Des cailles entassées dans des cages de Dôme Cailles @L214

L214 s'attaque à un élevage de cailles dans la Drôme

A l'occasion de Goût de France (ex Fête de la gastronomie), l'association lyonnaise L214 met en ligne une vidéo choc d'un élevage de cailles dans la Drôme. De quoi faire réfléchir avant de manger des oeufs de caille.

Un long couloir, éclairé de quelques ampoules nues. Le sol, en béton gris, est net. De chaque côté, bien alignées, quatre étages de cages, surchargées de cailles qui cacabent dans un brouhaha sensationnel. La caméra zoome. Une caille semble endormie à côté d'oeufs. Son bec repose sur un montant en fer de sa prison. Une deuxième caille, elle, est étendue de tout son long sur le plancher grillagé, rebondissant au rythme de ses congénères qui sautillent à côté.

On est dans l'élevage de l'entreprise Drôme Cailles, à Montoison, entre Valence et Crest. C'est l'association lyonnaise L214 qui a tourné les images, en décembre 2018. Elles sont rendues publiques ce jeudi 21 mars, le jour même où est lancé, en grandes pompes par le ministère de l'Economie, l'opération Goût de France (ex Fête de la gastronomie) : "pour valoriser le patrimoine culinaire français et l’ensemble des acteurs de la gastronomie, de la fourche à la fourchette !"

Lire aussi l'enquête de Lyon Capitale : L214 : les Lyonnais qui font trembler la filière viande.

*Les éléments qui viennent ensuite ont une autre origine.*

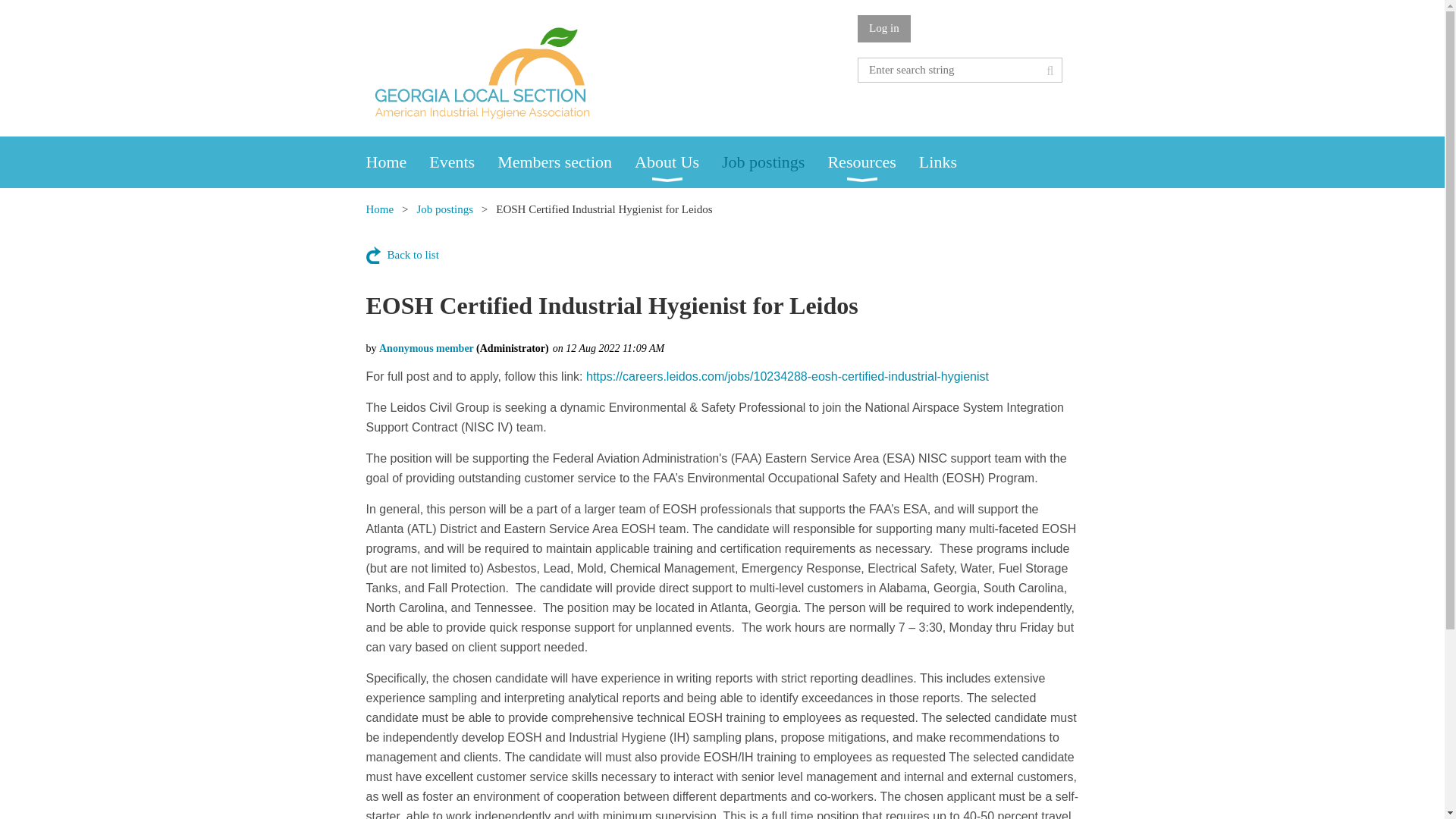
Job postings (774, 162)
Back to list (401, 254)
About Us (678, 162)
Home (397, 162)
Events  (463, 162)
Links (948, 162)
Job postings (444, 209)
Home (379, 209)
Log in (884, 28)
Events (463, 162)
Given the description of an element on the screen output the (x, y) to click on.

L'entreprise qui a implanté la caille en France

L'investigation menée en décembre dernier par L214 dans un élevage Drôme Cailles atteste de l'horreur que vivent les cailles élevées pour leurs œufs : entassées dans de petites cages à 80 par m², elles deviennent agressives, perdent leurs plumes et souffrent de différentes maladies, allant de l'infection jusqu'à la tumeur. Drôme Cailles, créé en 1970, a été l'entreprise qui a implanté la caille en France et en Europe, jusqu'à en être le leader dans les années 80-90. La PME a ensuite connu des difficultés. Liquidée en 2012, elle a ensuite été reprise par deux jeunes couples. Dans une vidéo de la CCI Val de Drôme tournée en 2013, un des dirigeants explique vouloir faire "un produit régional de qualité que nous pouvons donner à manger à nos enfants sans aucun problème.... quand on voit ce qui se passe à l'heure actuelle dans l'industrie agroalimentaire."

Une carte postale par caille

L214 précise que ces cailles ne disposent pas de l'équivalent d'une carte postale pour vivre, sont exposées à un éclairage artificiel durant des heures pour maximiser leur production : ainsi chaque caille peut produire jusqu'à 300 oeufs par an contre 7 à 14 pour une caille sauvage - soit entre 20 et 40 fois plus.

Plus loin, dans la vidéo de deux minutes, on peut voir des cailles qui se battent à coups de becs, n'ont plus de plumes. Certaines arborent des tumeurs sur la tête, sur le corps, d'autres des dermatites (brûlures de la peau causées par le sol souillé).

Pour Sébastien Arsac, cofondateur de l'association L214 : "la place des oiseaux n'est pas en cage. Les Français le savent. C'est pourtant la triste réalité des cailles élevées pour leurs œufs. Nous pouvons agir à un niveau individuel pour mettre fin à ce cauchemar. Demandons aussi aux supermarchés de renoncer aux œufs issus de cailles élevées en cage."

Aucune réglementation en France

En France, toutes les cailles pondeuses sont élevées en cage. Il n'existe, à ce jour, aucune réglementation spécifique encadrant leurs conditions d'élevage. Un seul article (L214.1) du Code Rural, dispose que "tout animal [...] doit être placé par son propriétaire dans des conditions compatibles avec les impératifs biologiques de son espèce ».

En ce jour de lancement de Goût de France (ex Fête de la gastronomie) par le gouvernement, il serait de bon aloi de revoir les pratiques d'élevage des cailles pondeuses en France. Alain Ducasse, initiateur de cette opération internationale désormais sous l'égide du gouvernement, ne démentira pas.

Encore moins le ministre de l'agriculture, Didier Guillaume, originaire de Bourg-de-Péage, à quelques oeufs de caille de Montoison.